Here we are again with our new weekly feature Check the DMs. This week we’ve got a great story about what not to do when you’re starting out at a new place of employment.
To whom it may concern,
Throughout my professional career there are three things that I’ve learned are the best to avoid to keep your job. 1). Don’t get blackout wasted at company functions (even if there is an open tab) 2). Don’t dip your quill in company ink 3). Don’t take advice from a “Jerry” (Every company has that a “Jerry” and he is fantastic at talking out of his ass).

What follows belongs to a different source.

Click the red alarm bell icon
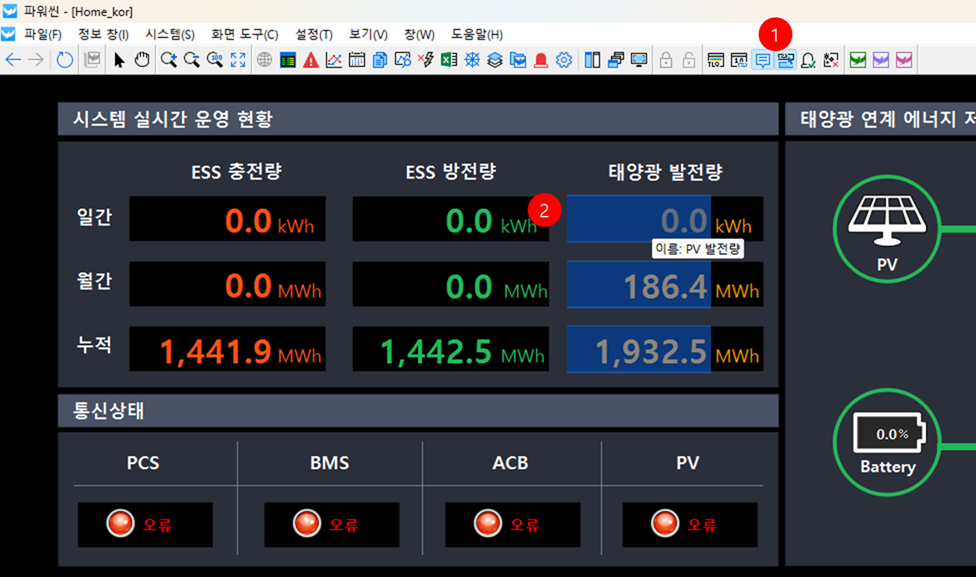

So the story starts with me attending my first large scale company convention in a wretched state I need to leave nameless located somewhere in a miserable Bible Belt state. With full intention of making a great impression at my first meetings I head to my hotel room at a decent hour while some of the more veteran employees head to a karaoke bar. After a long day of meetings I decide I might as well relax and have a few cocktails and mingle to meet people. Long story short, “Jerry” took me under his wing and explained how the bar tab is always on the company all you need is a “code word” which is one of the boss’s last names (explained how they followed these rules the night before while I slept like a “pussy”)For safety purposes we’ll use “Franklin” as that code word. So we started off slow with a couple of beers on “Franklin”, and a few jack and cokes. Next thing I know “Jerry” has a round of shitty jäger bombs for a few of us. After some more mingling and a couple more rounds the fuck boi began to emerge out of “Jerry” and I. When last call was announced in the hotel bar, we hit one more round of Vegas bombs and got a beer for the walk back to our room. That’s when we realized the big mistake… We had been some of the only people ordering on “Franklin” all night and the $2,200 tab we had started wasn’t on a boss’s name but a poor plead with the same title we had. To this day Franklin does not no who the assholes were who did this, and somehow the poor sap kept his job. The situation as a whole was solved and I remained anonymous and unscathed. Jerry on the other hand left the bar, stumbled to his room, where he proceeded regurgitate everything we had be drinking for the past four hours all over the bathroom… Including on some unsuspected bystanders. His roommate during the convention happened to be in the bathroom throwing his hotdog down the hallway of a pretty little thing from legal, when Jerry burst threw the door and projectiled during the middle of them fornicating. You know damn straight everyone knows that Jerry broke rule number 1, and the fornicating couple broke rule number 2. It still haunts their careers as much as the stench of 2nd hand jamo shots that covered their naked bodies.
Sincerely,
Brononymous
100% mind boggling that this person wasn’t fired immediately. How do you blow chunks after racking up a $2k+ bar tab and not get found out? What a time to be alive for that guy. My luck, I’d be fired before I could check out of the hotel room. I also am curious as to how much extra one is charged for vomiting all over a bathroom. As far as the guy and the girl go, they have to be scarred for life. Not only are they hooking up on a work trip, god bless them for that, but they just got thrown up on by a Jerry. Awful time if you ask me.